■ Source excerpt
..........

Bulk Earthworks and Safe Working Platforms

Table of contents

Bulk earthworks involve the large-scale excavation, movement, and placement of soil and rock to reshape ground levels for construction. In urban environments, bulk earthworks often require safe working platform certification to ensure plant and equipment can operate safely.

What Are Bulk Earthworks?

Bulk earthworks are the civil engineering processes of:

  • Cutting — excavating soil/rock from higher areas
  • Filling — placing material to raise lower areas
  • Borrow — importing material from off-site sources
  • Compaction — densifying fill to meet engineering specifications
  • Drainage — installing surface and subsurface drainage systems

Key Steps in Bulk Earthworks

1. Site Preparation

  • Clearing vegetation and stripping topsoil
  • Demolishing existing structures (if required)
  • Establishing site access and erosion controls
  • Setting up surveying control points

2. Excavation

Material is excavated using appropriate plant:

Equipment Application
Excavator General excavation, selective digging
Bulldozer Large-scale stripping, pushing material
Grader Fine grading and surface shaping
Scraper Cut-and-fill operations over moderate distances
Ripper Breaking up hard rock or cemented layers

3. Material Management

  • On-site reuse — excavated material placed as fill on the same site
  • Off-site disposal — unsuitable material sent to licensed landfill or recycling
  • Import — additional suitable fill brought from off-site

All material must be classified:

Material Type Suitability
Topsoil Unsuitable for structural fill
Rock Suitable (may require crushing/processing)
Sand/gravel Good fill material
Clay (controlled) Suitable with moisture control
Contaminated soil Requires special handling
VENM/ENM Can be reused on other sites

4. Filling and Compaction

Fill is placed in layers (lifts) and compacted:

Application Lift Thickness Compaction Equipment Target Density
Structural fill 200–250 mm Vibratory roller 95% Modified Proctor
General fill 250–300 mm Padfoot roller 92% Modified Proctor
Pavement subgrade 200–250 mm Smooth drum roller 95–98% Modified Proctor
Landscape fill 300 mm (max) Standard compaction 90% Standard Proctor
Drainage fill 300 mm (max) Vibratory plate 85% Relative density

5. Compaction Testing

Field density testing verifies compliance:

  • Nuclear density gauge (most common)
  • Sand replacement method
  • DCP testing for correlation

Safe Working Platforms

What Is a Safe Working Platform?

..........

■ Extracted information
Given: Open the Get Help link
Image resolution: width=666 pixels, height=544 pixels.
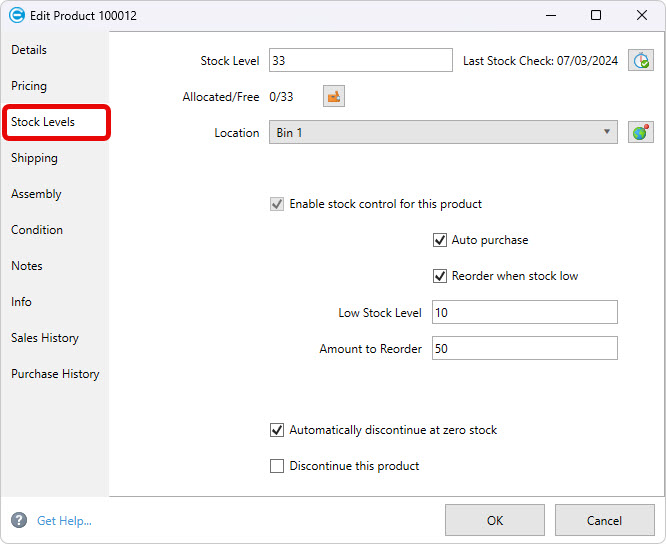Looking at the screenshot, I should (x=64, y=521).
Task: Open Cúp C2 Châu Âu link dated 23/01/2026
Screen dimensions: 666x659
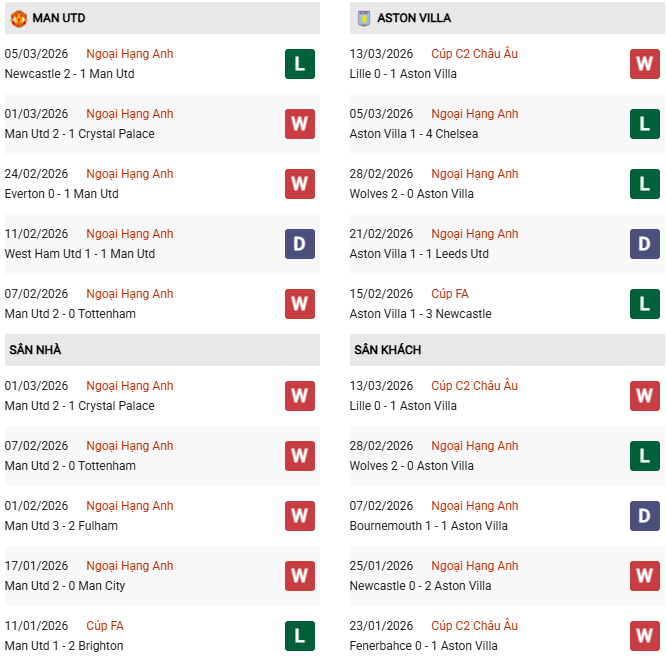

..........

■ Set exercise
Retype the bulk earthworks text from "5. Compaction Testing" up to and including "Safe Working Platform?", keeping every word as it appears.

■ Problem solution
5. Compaction Testing

Field density testing verifies compliance:

  • Nuclear density gauge (most common)
  • Sand replacement method
  • DCP testing for correlation

Safe Working Platforms

What Is a Safe Working Platform?